_Information given_

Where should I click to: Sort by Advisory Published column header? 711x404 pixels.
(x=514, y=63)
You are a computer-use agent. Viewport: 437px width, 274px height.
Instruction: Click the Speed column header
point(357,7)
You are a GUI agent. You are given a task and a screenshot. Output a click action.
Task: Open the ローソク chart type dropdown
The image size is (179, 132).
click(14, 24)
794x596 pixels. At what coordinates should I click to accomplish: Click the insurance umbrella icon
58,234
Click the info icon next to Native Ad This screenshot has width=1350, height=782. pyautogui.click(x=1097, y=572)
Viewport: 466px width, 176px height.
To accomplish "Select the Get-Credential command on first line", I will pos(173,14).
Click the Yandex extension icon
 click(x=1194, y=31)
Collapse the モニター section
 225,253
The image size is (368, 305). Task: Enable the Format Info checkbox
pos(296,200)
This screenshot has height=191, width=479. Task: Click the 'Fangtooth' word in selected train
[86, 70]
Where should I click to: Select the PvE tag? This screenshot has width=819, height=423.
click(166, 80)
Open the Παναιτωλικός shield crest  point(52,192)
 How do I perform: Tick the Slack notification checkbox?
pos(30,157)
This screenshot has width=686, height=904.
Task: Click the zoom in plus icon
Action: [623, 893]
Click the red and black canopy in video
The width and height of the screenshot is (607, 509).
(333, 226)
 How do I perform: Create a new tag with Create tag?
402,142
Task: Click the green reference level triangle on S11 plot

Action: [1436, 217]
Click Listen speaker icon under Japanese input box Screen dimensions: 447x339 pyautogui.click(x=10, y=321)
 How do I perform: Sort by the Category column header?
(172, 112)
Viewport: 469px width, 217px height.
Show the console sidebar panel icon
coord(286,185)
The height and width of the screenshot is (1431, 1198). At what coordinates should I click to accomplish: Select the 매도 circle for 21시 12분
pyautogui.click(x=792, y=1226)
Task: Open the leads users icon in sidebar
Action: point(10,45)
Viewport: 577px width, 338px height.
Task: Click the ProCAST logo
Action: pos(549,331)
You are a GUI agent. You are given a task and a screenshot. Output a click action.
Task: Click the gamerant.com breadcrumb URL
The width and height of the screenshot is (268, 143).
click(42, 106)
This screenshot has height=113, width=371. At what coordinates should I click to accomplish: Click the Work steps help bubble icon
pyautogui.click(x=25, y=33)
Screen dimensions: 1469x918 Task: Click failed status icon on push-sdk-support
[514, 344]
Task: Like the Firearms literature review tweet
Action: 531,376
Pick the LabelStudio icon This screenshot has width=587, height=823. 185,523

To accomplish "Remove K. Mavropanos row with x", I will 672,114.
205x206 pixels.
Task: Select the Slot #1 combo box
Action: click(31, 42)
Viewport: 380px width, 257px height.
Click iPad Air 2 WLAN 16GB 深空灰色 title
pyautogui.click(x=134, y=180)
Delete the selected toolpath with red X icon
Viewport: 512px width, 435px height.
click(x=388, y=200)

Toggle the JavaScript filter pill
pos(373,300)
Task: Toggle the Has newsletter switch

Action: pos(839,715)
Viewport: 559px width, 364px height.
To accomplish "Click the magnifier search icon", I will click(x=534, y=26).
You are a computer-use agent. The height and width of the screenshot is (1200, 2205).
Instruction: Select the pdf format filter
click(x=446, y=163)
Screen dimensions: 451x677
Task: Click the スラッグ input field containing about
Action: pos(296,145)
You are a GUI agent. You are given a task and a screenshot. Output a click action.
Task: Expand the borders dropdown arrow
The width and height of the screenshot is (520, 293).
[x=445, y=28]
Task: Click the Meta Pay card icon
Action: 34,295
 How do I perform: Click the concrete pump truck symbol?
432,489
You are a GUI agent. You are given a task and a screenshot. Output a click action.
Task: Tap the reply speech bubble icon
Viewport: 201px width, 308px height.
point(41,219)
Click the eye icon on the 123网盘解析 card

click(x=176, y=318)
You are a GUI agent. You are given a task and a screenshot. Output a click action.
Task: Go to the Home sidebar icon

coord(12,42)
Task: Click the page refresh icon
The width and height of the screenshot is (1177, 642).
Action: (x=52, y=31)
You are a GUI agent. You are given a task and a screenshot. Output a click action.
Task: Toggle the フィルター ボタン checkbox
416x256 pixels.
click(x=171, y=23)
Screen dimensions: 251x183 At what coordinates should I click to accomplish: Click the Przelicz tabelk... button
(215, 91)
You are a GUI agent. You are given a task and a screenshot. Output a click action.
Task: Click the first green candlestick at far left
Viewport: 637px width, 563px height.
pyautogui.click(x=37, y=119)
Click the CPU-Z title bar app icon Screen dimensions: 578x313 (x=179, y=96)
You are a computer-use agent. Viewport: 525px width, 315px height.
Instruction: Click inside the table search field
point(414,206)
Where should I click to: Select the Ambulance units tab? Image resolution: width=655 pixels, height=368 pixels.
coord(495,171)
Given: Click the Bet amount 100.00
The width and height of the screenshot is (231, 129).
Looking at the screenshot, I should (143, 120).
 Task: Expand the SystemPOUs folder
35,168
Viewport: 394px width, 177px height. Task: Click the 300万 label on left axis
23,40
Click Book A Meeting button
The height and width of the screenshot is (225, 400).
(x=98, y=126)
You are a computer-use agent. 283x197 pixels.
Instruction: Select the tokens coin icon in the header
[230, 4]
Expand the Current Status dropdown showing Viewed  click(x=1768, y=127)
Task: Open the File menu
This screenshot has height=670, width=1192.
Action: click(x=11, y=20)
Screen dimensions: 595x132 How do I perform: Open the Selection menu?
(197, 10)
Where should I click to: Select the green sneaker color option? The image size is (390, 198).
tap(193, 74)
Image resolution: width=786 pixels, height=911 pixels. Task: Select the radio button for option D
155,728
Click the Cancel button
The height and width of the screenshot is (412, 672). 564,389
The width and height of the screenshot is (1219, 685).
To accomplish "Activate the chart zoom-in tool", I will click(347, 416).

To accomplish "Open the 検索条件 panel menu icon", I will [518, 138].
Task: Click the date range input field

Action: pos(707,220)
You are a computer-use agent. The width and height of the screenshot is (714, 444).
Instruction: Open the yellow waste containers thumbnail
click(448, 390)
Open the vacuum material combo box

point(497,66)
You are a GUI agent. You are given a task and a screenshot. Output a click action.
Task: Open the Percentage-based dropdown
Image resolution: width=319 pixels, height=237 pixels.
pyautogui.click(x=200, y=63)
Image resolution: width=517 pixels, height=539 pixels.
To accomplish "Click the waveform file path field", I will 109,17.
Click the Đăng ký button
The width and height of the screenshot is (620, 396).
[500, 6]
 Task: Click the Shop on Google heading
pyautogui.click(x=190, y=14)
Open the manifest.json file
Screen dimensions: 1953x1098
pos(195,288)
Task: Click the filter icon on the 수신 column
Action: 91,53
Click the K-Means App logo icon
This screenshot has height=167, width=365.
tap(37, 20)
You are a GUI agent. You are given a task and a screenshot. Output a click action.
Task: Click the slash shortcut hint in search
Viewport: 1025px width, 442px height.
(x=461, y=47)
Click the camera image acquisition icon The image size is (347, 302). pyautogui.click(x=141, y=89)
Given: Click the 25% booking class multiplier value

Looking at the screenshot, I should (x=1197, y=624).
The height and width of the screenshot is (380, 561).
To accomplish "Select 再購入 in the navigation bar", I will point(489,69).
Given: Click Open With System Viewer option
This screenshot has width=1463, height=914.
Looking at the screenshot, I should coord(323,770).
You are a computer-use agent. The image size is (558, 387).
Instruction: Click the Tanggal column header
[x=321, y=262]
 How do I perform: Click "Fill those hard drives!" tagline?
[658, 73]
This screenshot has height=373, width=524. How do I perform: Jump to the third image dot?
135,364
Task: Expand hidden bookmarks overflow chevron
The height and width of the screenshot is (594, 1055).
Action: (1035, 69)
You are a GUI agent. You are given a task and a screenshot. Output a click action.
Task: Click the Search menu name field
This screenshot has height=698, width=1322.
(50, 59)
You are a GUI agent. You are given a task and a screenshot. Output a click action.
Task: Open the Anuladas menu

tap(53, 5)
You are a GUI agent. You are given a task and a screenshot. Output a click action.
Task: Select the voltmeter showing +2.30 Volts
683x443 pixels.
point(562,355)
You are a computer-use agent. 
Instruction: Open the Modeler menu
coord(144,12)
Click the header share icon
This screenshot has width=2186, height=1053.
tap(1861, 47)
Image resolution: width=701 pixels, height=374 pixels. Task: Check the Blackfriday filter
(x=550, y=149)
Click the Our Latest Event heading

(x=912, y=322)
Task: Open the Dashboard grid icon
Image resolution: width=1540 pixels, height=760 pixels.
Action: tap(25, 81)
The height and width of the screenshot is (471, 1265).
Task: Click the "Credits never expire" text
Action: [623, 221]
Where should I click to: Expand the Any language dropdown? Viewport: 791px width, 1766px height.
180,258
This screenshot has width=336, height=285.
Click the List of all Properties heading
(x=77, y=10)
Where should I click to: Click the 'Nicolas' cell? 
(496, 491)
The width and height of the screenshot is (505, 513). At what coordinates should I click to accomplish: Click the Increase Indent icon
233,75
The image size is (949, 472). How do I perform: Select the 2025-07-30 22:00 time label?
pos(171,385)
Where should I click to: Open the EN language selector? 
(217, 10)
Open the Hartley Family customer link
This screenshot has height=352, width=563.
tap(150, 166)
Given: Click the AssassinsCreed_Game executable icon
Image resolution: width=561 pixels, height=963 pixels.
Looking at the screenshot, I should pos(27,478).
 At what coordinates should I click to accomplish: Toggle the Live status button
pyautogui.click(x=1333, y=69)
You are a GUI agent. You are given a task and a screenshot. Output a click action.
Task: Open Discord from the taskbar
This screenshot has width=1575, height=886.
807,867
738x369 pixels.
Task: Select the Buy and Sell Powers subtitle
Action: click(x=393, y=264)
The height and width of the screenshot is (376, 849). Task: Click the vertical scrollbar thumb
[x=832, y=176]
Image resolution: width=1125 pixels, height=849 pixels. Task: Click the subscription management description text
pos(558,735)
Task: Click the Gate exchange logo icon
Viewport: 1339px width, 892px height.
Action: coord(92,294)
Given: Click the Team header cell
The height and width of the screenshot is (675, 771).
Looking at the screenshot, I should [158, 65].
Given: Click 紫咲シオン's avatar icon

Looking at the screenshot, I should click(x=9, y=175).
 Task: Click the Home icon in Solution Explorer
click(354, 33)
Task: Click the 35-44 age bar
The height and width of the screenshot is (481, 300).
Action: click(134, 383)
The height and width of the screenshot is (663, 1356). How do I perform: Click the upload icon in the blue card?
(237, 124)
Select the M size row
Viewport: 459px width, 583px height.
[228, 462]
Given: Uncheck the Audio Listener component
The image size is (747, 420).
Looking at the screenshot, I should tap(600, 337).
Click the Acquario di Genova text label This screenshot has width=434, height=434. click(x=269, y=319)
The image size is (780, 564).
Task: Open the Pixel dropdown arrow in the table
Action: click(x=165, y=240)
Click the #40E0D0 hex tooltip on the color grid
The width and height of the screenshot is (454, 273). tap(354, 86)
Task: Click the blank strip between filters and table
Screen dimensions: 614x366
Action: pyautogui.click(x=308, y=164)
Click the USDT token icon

_Given instruction_
Replace "Speed" with "Latency" in the items starting at the line that contains "You are a computer-use agent. Viewport: 437px" and ending at the line that contains "click(14, 24)", and give those lines back with nothing else changed.

_Written reply_
You are a computer-use agent. Viewport: 437px width, 274px height.
Instruction: Click the Latency column header
point(357,7)
You are a GUI agent. You are given a task and a screenshot. Output a click action.
Task: Open the ローソク chart type dropdown
The image size is (179, 132).
click(14, 24)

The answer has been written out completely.